Collected data

.....

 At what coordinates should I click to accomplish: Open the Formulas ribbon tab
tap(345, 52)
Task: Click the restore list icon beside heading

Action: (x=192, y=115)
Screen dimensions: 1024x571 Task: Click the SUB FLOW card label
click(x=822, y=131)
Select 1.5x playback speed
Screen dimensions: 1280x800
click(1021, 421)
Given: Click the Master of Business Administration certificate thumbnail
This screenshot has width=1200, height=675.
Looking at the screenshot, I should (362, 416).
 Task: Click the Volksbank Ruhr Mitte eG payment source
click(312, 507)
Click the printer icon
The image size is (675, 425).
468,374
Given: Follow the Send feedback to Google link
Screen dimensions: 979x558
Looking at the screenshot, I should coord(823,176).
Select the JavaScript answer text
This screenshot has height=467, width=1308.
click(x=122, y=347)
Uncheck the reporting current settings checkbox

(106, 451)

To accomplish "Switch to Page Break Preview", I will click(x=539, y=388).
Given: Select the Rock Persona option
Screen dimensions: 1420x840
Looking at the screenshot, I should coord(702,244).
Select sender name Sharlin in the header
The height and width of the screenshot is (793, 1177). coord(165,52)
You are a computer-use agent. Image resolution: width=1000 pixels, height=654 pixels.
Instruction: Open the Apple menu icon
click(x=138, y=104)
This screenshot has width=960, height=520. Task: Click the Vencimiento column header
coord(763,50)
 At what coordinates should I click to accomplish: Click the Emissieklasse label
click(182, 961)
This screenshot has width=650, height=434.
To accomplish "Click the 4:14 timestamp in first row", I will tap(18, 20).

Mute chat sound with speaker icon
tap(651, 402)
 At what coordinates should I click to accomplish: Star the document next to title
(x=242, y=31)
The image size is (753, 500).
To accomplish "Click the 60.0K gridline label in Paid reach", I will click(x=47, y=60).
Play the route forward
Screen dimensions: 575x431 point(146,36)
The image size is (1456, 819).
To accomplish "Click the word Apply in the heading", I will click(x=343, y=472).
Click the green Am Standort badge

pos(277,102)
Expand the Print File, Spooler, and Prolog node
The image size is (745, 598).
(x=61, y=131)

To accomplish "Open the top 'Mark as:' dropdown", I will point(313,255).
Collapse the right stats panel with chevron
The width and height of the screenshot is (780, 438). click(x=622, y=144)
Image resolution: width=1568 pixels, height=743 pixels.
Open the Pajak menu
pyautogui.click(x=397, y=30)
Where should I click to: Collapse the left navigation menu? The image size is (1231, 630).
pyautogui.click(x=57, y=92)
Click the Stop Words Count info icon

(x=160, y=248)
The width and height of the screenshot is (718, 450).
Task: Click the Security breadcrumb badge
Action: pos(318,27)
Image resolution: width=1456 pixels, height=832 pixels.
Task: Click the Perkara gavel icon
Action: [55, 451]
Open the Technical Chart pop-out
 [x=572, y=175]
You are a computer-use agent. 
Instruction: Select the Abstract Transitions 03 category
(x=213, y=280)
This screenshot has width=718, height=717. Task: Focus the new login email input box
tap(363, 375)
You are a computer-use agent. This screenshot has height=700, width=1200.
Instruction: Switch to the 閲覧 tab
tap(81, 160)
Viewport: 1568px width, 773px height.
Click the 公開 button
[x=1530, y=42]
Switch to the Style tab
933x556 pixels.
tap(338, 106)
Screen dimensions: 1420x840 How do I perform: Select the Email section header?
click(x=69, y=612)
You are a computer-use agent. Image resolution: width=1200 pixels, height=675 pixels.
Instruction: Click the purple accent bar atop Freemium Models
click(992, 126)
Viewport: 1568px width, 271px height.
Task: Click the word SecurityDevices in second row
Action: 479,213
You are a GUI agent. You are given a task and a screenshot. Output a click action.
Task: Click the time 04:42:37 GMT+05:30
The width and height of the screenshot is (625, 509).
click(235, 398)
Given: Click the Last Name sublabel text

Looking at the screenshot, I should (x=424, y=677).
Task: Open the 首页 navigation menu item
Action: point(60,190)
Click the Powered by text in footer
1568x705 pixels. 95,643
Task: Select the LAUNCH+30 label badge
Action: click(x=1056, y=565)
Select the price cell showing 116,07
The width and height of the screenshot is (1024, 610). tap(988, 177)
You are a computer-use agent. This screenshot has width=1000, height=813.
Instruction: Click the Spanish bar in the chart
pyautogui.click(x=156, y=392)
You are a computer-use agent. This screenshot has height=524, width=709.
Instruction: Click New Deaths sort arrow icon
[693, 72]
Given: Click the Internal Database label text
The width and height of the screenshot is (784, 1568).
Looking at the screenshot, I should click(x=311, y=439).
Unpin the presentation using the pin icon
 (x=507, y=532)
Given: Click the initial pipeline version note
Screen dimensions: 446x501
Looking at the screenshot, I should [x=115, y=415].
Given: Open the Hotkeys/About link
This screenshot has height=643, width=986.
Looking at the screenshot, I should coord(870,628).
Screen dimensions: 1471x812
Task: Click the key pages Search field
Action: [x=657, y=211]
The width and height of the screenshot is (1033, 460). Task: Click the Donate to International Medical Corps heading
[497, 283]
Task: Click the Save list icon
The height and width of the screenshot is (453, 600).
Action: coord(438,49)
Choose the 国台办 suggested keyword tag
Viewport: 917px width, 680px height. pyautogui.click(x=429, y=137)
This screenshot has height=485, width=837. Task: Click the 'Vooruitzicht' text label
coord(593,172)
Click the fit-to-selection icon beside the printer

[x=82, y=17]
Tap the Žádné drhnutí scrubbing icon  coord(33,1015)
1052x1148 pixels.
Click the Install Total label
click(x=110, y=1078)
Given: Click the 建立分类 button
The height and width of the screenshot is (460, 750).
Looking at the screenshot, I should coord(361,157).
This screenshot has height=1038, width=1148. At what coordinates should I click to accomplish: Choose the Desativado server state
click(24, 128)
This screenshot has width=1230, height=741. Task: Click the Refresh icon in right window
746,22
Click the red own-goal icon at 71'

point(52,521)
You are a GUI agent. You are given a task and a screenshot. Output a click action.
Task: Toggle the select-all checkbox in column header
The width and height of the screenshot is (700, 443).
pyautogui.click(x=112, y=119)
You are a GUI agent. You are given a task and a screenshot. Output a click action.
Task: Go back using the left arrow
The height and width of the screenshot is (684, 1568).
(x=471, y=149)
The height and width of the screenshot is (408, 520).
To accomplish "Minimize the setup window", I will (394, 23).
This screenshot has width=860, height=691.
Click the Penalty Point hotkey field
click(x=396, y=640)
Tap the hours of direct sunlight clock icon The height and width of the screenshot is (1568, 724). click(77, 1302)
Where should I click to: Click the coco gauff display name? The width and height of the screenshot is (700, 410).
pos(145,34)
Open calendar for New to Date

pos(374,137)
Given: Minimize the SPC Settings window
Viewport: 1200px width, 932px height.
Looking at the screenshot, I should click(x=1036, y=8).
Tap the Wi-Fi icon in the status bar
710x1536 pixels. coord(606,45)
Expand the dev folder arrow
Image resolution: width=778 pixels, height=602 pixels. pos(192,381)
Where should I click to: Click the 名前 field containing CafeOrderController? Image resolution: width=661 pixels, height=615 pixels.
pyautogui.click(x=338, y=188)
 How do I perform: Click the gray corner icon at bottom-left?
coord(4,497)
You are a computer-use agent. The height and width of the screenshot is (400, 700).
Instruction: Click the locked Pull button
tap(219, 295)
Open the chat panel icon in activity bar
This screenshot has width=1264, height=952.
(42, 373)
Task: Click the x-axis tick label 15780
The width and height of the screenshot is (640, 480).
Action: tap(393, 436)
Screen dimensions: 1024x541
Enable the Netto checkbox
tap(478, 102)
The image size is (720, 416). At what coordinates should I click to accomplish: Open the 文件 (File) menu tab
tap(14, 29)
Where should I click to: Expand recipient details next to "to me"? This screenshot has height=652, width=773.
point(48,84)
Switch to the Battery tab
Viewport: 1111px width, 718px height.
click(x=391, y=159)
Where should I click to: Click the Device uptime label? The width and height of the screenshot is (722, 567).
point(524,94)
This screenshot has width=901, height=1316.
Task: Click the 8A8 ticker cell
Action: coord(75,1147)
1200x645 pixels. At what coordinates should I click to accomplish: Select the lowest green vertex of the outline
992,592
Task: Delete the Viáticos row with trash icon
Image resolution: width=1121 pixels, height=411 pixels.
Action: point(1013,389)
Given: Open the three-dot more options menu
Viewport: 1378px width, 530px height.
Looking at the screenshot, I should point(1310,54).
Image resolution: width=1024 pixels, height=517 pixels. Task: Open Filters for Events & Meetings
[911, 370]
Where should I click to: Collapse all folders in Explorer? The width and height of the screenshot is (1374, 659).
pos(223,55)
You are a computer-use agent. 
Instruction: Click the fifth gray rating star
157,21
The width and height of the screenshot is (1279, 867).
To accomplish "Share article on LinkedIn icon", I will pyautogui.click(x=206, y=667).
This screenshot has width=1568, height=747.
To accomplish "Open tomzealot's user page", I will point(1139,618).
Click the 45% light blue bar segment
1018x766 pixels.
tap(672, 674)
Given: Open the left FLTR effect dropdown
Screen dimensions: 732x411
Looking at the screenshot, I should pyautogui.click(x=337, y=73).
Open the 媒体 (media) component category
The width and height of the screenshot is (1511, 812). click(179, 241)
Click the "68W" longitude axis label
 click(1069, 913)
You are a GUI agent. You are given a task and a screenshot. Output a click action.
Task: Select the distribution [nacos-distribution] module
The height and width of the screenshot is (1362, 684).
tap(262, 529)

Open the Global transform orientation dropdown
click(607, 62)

.....

The problem
Copy out the lines of the records above in which the string "Minimize" appears.

Answer area
To accomplish "Minimize the setup window", I will (394, 23).
Given: Minimize the SPC Settings window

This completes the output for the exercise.